Canada-based Telus struck a CAD2.9 billion ($2.2 billion) deal to acquire employee well-being company LifeWorks as part of a move to scale up and expand the global footprint of its existing digital health division.

Telus stated the proposed tie-up will significantly accelerate its vision of employer-based healthcare and the companies aim to collaborate to rapidly deploy next-generation capabilities to benefit staff around the world.

By combining LifeWorks and Telus Health, the joint company will have thousands of corporate clients across Canada, the US and in more than 160 countries.

LifeWorks positions itself as offering digital and in-person well-being products covering mental, physical, financial and social scenarios, operating a cloud-based platform.

It uses its capabilities to improve businesses through workforce engagement and productivity.
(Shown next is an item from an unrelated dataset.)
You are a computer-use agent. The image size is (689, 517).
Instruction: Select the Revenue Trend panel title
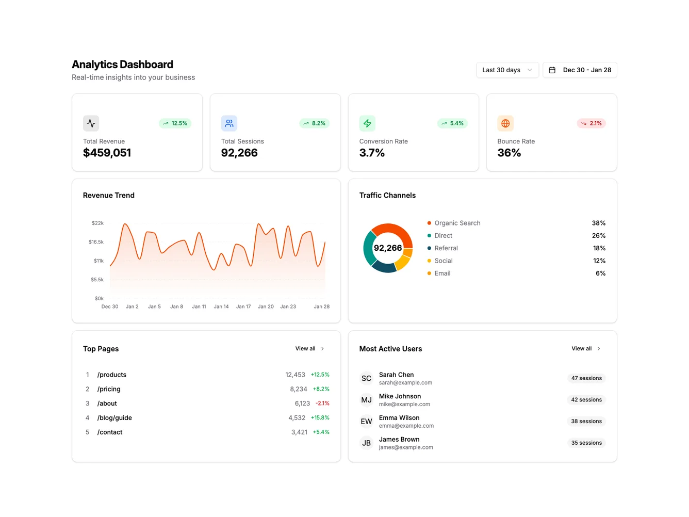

The company has around 7000 employees and 25,000 clients.

Poor mental health
Darren Entwistle, president and CEO of Telus, explained the rationale behind the move in a conference call, stating pandemic-related pressures had created a “tsunami of burnout” and “poor mental health”.

“We’ve seen an unprecedented shift in what is required to support employers in addressing the evolving health and well-being needs of employees, including a greater focus on supporting mental health,” he said.

The deal is subject to customary closing conditions. It has been approved by LifeWorks’ board and shareholders.